• [Check your understanding]
1. Reproduce the passage from the post on teaching reading, starting at "TL; DR: My tips" and ending at "the first place?".
2. In the post on teaching reading, what course is the writer teaching this year?
3. List every challenge that the post on teaching reading says a lot of assigned reading poses.

• [Excerpt to read]

###

TL; DR: My tips for How to Read an Article (PDF)
This year, I’m teaching a newly-revamped version of our Intro to Media Archives and Preservation course. (Download the syllabus as a PDF here.) There’s a lot of reading, which poses some key challenges: First of all, how do you assign a ton of reading without completely freaking your students out? How do you convey to already-overworked grad students that there’s value in re-reading something they read a year or two ago, or reading things that aren’t directly related to their research interests? And finally, how do you not offend people who have already graduated from college at least once already when you suggest that maybe they don’t know how to read in the first place?

###

• [Supplied material]

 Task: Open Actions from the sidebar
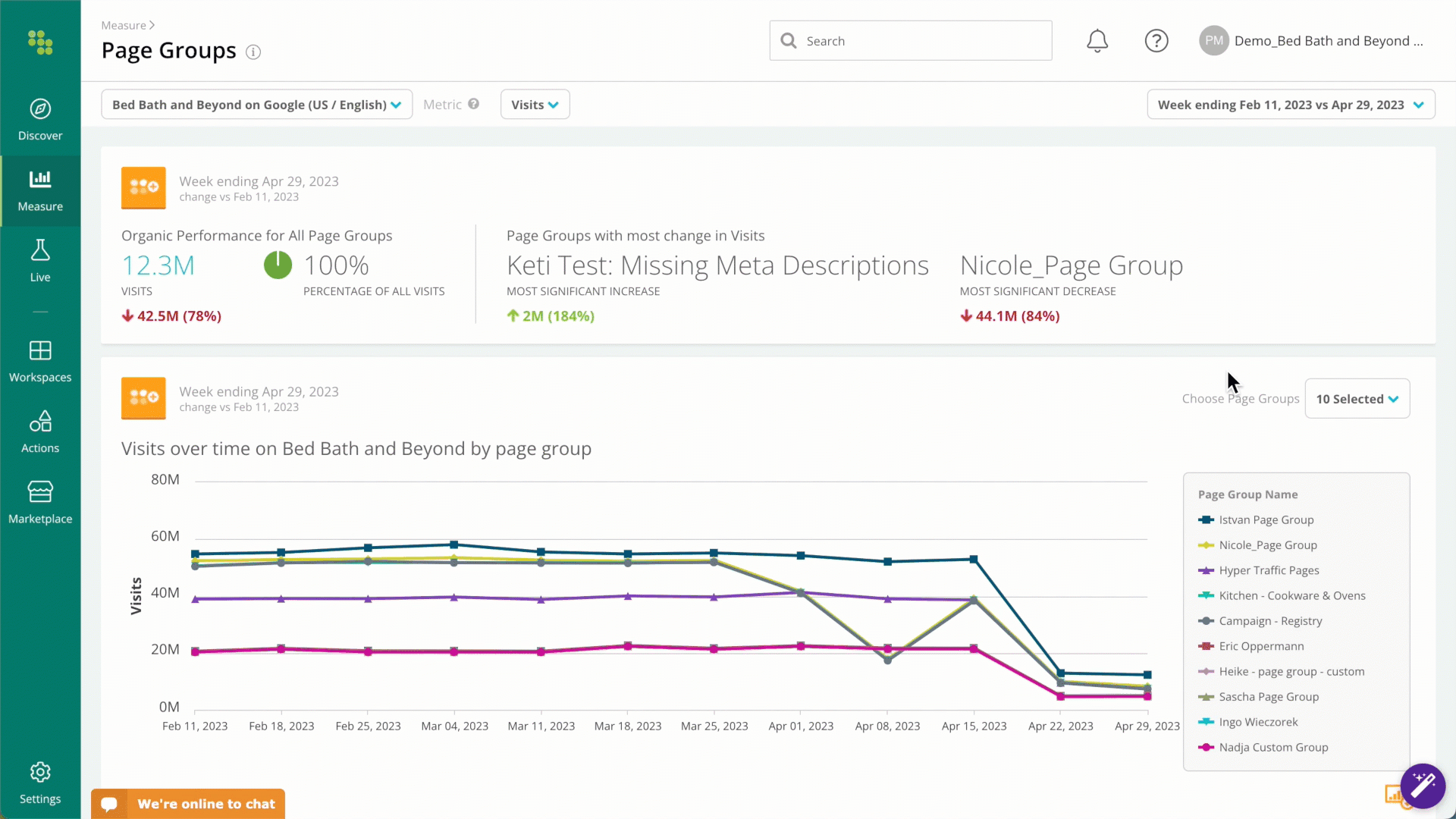point(40,432)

###

• [Completed exercise]
1.
TL; DR: My tips for How to Read an Article (PDF)
This year, I’m teaching a newly-revamped version of our Intro to Media Archives and Preservation course. (Download the syllabus as a PDF here.) There’s a lot of reading, which poses some key challenges: First of all, how do you assign a ton of reading without completely freaking your students out? How do you convey to already-overworked grad students that there’s value in re-reading something they read a year or two ago, or reading things that aren’t directly related to their research interests? And finally, how do you not offend people who have already graduated from college at least once already when you suggest that maybe they don’t know how to read in the first place?

2. A newly revamped version of the Intro to Media Archives and Preservation course.

3.
- How to assign a ton of reading without completely freaking the students out
- How to convey to already-overworked grad students that there's value in re-reading something they read a year or two ago, or in reading things not directly related to their research interests
- How not to offend people who have already graduated from college at least once by suggesting that they may not know how to read in the first place